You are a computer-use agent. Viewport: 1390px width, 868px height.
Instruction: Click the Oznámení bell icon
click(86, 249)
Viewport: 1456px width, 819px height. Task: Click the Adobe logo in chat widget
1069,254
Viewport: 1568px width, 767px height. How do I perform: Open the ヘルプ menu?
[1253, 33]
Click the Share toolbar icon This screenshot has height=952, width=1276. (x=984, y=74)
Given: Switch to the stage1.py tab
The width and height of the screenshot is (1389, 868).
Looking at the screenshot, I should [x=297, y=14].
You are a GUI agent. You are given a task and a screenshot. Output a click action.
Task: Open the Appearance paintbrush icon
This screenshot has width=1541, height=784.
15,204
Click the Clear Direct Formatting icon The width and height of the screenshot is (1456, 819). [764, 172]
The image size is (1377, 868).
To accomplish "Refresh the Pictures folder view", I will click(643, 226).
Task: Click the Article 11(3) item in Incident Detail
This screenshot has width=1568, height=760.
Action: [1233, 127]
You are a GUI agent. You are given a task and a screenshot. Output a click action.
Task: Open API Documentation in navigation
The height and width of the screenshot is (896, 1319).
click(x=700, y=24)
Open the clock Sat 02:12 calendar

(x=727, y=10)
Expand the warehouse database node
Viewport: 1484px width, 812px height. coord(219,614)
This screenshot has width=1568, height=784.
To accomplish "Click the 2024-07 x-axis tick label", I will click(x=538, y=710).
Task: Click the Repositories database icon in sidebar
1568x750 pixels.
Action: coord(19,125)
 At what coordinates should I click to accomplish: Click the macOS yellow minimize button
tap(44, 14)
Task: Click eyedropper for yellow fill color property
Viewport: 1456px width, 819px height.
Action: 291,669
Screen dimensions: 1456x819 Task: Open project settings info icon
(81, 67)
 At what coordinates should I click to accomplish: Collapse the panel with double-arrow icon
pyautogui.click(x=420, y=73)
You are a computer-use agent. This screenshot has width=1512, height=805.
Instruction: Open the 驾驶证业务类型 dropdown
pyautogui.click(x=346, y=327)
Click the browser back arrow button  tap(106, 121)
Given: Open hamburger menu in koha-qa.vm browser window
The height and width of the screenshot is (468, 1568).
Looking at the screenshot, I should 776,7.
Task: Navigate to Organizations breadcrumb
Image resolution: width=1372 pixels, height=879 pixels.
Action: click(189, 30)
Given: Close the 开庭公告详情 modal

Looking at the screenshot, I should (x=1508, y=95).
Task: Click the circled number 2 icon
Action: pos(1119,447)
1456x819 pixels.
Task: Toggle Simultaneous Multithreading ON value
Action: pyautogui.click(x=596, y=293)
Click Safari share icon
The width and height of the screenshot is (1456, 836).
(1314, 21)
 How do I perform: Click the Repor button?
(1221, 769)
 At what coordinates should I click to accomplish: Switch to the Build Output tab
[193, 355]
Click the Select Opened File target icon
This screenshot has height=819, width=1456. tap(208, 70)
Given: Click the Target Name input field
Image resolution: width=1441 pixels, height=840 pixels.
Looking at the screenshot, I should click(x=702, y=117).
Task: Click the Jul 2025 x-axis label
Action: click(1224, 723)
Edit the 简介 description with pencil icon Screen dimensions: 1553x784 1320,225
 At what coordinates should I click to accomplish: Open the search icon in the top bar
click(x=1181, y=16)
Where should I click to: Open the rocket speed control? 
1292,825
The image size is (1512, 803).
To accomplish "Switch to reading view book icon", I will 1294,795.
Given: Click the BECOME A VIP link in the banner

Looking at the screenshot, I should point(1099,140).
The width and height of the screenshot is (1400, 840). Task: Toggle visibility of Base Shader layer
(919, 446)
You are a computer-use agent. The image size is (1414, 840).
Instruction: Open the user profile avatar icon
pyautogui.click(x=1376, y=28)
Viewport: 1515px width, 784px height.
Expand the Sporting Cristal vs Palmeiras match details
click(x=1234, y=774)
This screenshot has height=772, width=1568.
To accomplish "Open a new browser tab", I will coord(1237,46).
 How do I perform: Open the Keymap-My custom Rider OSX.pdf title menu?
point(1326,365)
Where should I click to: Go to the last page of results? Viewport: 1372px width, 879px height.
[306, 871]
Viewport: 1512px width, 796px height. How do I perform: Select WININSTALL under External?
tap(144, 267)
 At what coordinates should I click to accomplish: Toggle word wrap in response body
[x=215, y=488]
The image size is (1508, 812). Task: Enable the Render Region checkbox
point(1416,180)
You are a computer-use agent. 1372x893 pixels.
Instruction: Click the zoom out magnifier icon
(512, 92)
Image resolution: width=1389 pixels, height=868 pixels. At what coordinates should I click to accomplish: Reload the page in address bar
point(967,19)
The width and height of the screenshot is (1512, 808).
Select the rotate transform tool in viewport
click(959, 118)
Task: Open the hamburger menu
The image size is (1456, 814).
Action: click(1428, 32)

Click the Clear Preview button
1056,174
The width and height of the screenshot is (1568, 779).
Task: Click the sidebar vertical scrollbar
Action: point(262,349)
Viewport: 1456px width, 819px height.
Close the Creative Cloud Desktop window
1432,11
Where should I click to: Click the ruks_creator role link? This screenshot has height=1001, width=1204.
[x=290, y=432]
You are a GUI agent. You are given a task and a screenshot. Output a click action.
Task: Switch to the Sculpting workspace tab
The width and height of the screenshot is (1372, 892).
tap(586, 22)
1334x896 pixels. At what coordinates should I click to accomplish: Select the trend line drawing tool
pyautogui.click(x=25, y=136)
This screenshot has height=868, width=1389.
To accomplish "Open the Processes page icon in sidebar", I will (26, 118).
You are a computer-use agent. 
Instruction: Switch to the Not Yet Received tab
┄┄┄┄┄┄┄┄┄┄
What is expected
Taking the records above, retype every line from the one with "Given: Click the BECOME" down to the one with "The width and height of the screenshot is (1512, 808).", exactly and with nothing else.

Your response
Given: Click the BECOME A VIP link in the banner

Looking at the screenshot, I should point(1099,140).
The width and height of the screenshot is (1400, 840). Task: Toggle visibility of Base Shader layer
(919, 446)
You are a computer-use agent. The image size is (1414, 840).
Instruction: Open the user profile avatar icon
pyautogui.click(x=1376, y=28)
Viewport: 1515px width, 784px height.
Expand the Sporting Cristal vs Palmeiras match details
click(x=1234, y=774)
This screenshot has height=772, width=1568.
To accomplish "Open a new browser tab", I will coord(1237,46).
 How do I perform: Open the Keymap-My custom Rider OSX.pdf title menu?
point(1326,365)
Where should I click to: Go to the last page of results? Viewport: 1372px width, 879px height.
[306, 871]
Viewport: 1512px width, 796px height. How do I perform: Select WININSTALL under External?
tap(144, 267)
 At what coordinates should I click to accomplish: Toggle word wrap in response body
[x=215, y=488]
The image size is (1508, 812). Task: Enable the Render Region checkbox
point(1416,180)
You are a computer-use agent. 1372x893 pixels.
Instruction: Click the zoom out magnifier icon
(512, 92)
Image resolution: width=1389 pixels, height=868 pixels. At what coordinates should I click to accomplish: Reload the page in address bar
point(967,19)
The width and height of the screenshot is (1512, 808).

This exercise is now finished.